Berikut ini merupakan sistem holistik penyebab multifactoral
menuju ke arah terjadinya KKP :
a. Ekonomi negara rendah
b. Pendidikan umum kurang
c. Produksi bahan pangan rendah
d. Hygiene rendah
e. Pekerjaan rendah
f. Pasca panen kurang baik
g. Sistem perdagangan dan distribusi tidak lancar
h. Persediaan pangan kurang
i. Penyakit infeksi dan investasi cacing
j. Konsumsi kurang
k. Absorpsi terganggu
l. Utilisasi terganggu
m. K K P
n. Pengetahuan gizi kurang
o. Anak terlalu banyak
4. Manifestasi Klinis
Untuk KEP ringan dan sedang, gejala klinis yang ditemukan hanya
anak tampak kurus. Gejala klinis KEP berat/gizi buruk secara garis
besar dapat dibedakan sebagai marasmus, kwashiorkor atau marasmic-
kwashiorkor. Tanpa mengukur/melihat BB bila disertai edema yang
bukan karena penyakit lain adalah KEP berat/Gizi buruk tipe
kwasiorkor.
5. Patofisiologi
Kurang kalori protein akan terjadi manakala kebutuhan tubuh akan
kalori,protein, atau keduanya tidak tercukupi oleh diet. Dalam keadaan
kekurangan makanan makanan, tubuh berusaha untuk
mempertahankan hidup dengan memenuhi kebutuhan pokok atau
energi, kemampuan tubuh untuk mempergunakan karbohidrat,protein
merupakan hal yang sangat penting untuk
mempertahankan kehidupan,karbohidrat (glukosa) dapat dipakai oleh
seluruh jaringan tubuh sebagai bahan bakar, sayangnya kebutuhan
tubuh untuk memepertahankan karbohidrat sangat sedikit, sehingga
setelah 25 jam sudah terjadi kekurangan.
Akibat katabolisme protein terjadi setelah beberapa jam dengan
menghasilakan asam amino yang akan segera diubah jadi karbohidrat
di hepar dan ginjal. Selama puasa lemak di pecah menjadi asam
lemak,gliserol,dan ketan bodies. Otot dapat memepergunakan asam
lemak dan keton bodies,sebagai sumber energi kalau kekurangan
makanan ini berjalan menahun. Tubuh akan mempertahankan diri
jangan sampai memecah protein lagi setelah kira-kira kehilangan
separuh dari tubuh.
a. Pathway Marasmus
6. Komplikasi
a. Defisiensi vitamin A (xerophtalmia) Vitamin A berfungsi pada
penglihatan (membantu regenerasi visual purple bila mata terkena
cahaya). Jika tidak segera teratasi ini akan berlanjut menjadi
keratomalasia (menjadi buta).
b. Defisiensi Vitamin B1 (tiamin) disebut Atiaminosis. Tiamin
berfungsi sebagai ko-enzim dalam metabolisme karbohidrat.

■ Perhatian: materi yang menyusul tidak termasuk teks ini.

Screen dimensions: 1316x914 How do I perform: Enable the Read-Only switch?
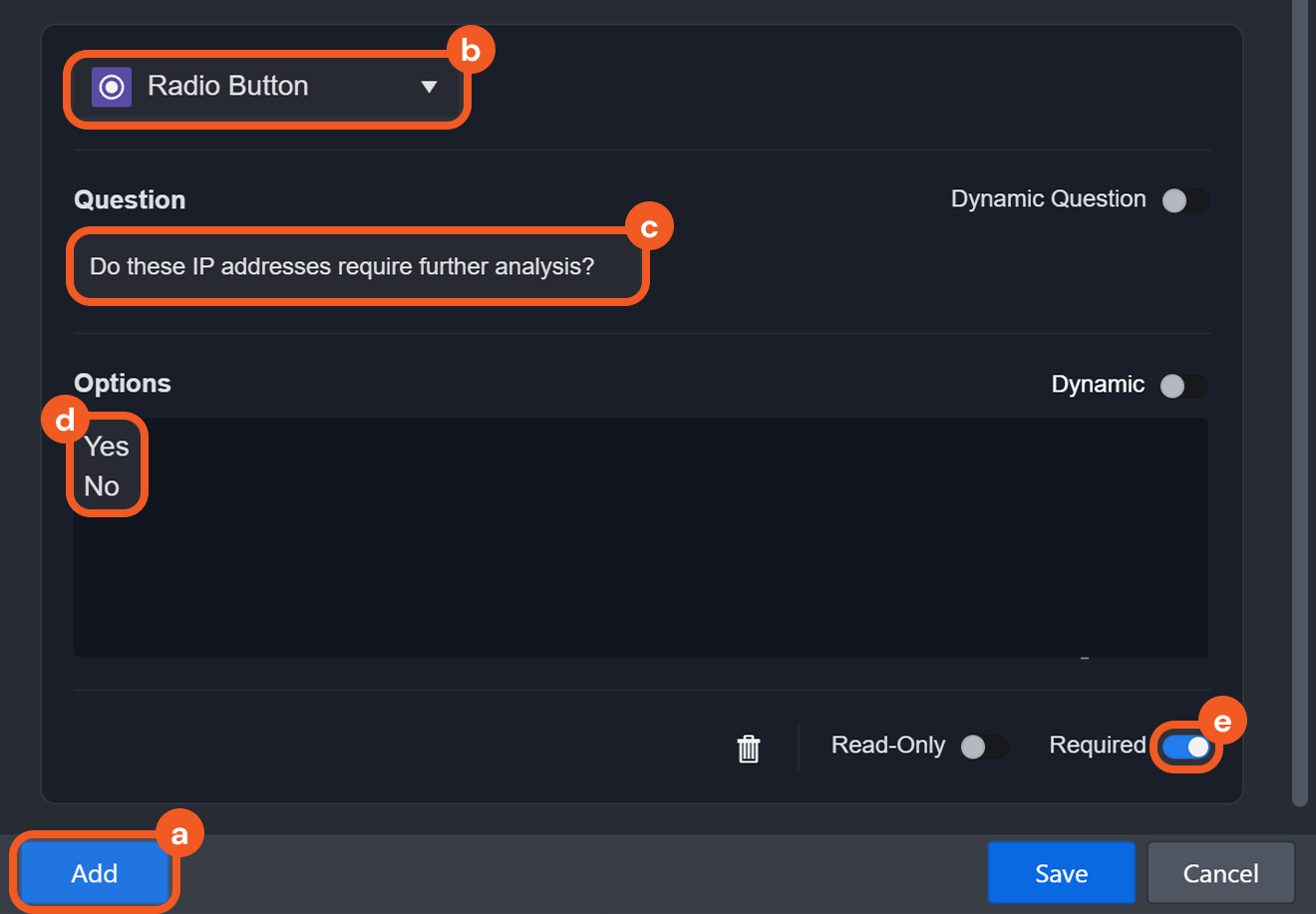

Defisiensi vitamin B1 menyebabkan penyakit beri-beri dan
mengakibatkan kelainan saraf, mental dan jantung.
c. Defisiensi Vitamin B2 (Ariboflavinosis) Vitamin B2/riboflavin
berfungsi sebagai ko-enzim pernapasan. Kekurangan vitamin B2
menyebabkan stomatitis angularis (retak-retak pada sudut mulut,
glositis, kelainan kulit dan mata.
d. Defisiensi vitamin B6 yang berperan dalam fungsi saraf.
e. Defisiensi Vitamin B12 Dianggap sebagai faktor anti anemia
dalam faktor ekstrinsik. Kekurangan vitamin B12 dapat
menyebabkan anemia pernisiosa.
f. Defisit Asam Folat Menyebabkan timbulnya anemia makrositik,
megaloblastik, granulositopenia, trombositopenia.

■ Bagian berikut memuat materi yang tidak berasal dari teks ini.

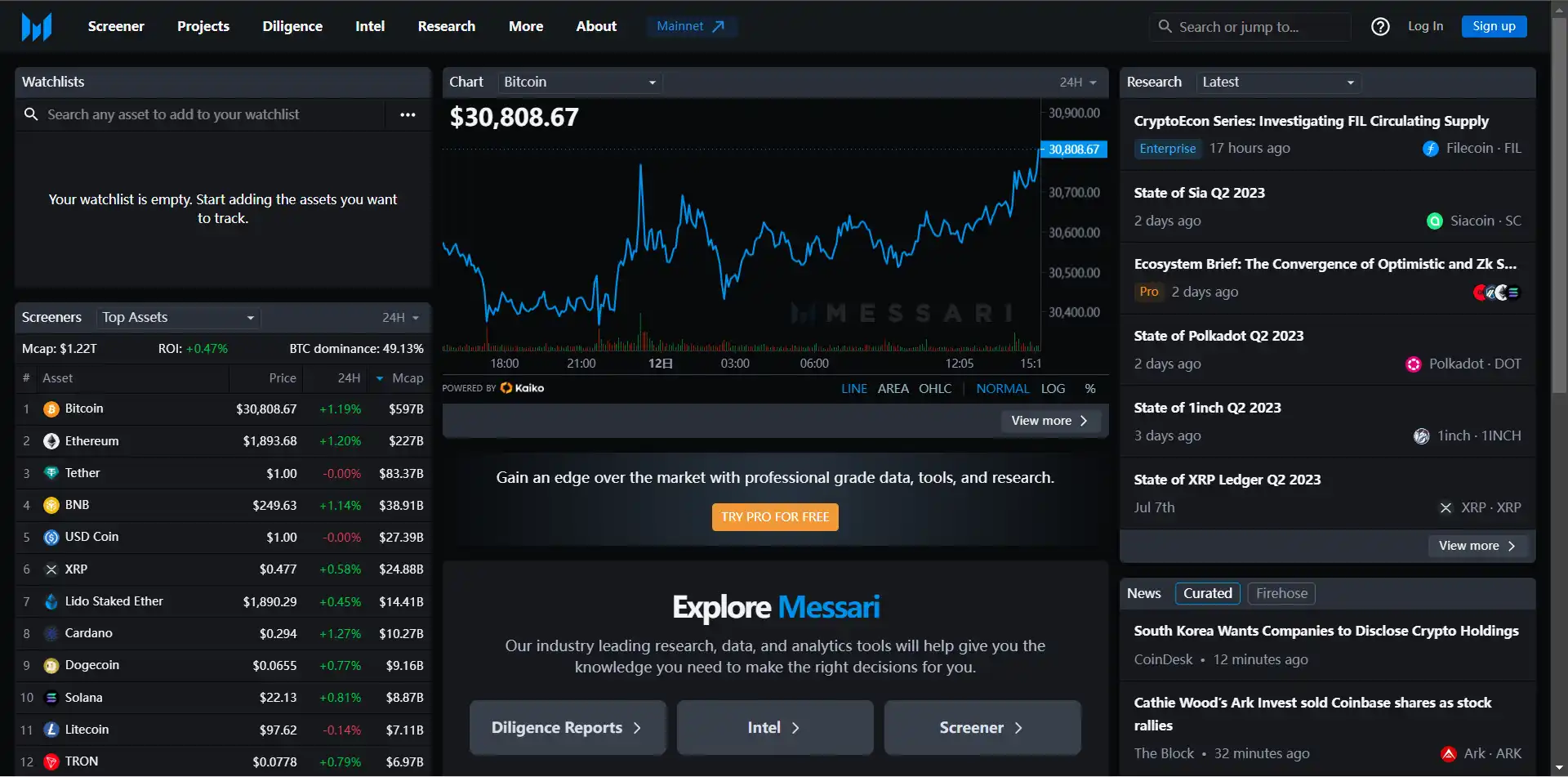Click the TRY PRO FOR FREE button
This screenshot has width=1568, height=777.
pyautogui.click(x=775, y=516)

g. Defisiensi Vitamin C Menyebabkan skorbut (scurvy), mengganggu
integrasi dinding kapiler. Vitamin C diperlukan untuk
pembentukan jaringan kolagen oleh fibroblas karena merupakan
bagian dalam pembentukan zat intersel, pada proses pematangan
eritrosit, pembentukan tulang dan dentin.
h. Defisiensi Mineral seperti Kalsium, Fosfor, Magnesium, Besi,
Yodium Kekurangan yodium dapat menyebabkan gondok (goiter)
yang dapat merugikan tumbuh kembang anak.
i. Tuberkulosis paru dan bronkopneumonia.
j. Noma sebagai komplikasi pada KEP berat Noma atau stomatitis
merupakan pembusukan mukosa mulut yang bersifat progresif
sehingga dapat menembus pipi, bibir dan dagu. Noma terjadi bila
daya tahan tubuh sedang menurun. Bau busuk yang khas
merupakan tanda khas pada gejala ini.
7. Diagnosis
a. Klinik : anamnesis (terutama anamnesis makanan, tumbuh
kembang, serta penyakit yang pernah diderita) dan pemeriksaan
fisik (tanda-tanda malnutrisi dan berbagai defisiensi vitamin)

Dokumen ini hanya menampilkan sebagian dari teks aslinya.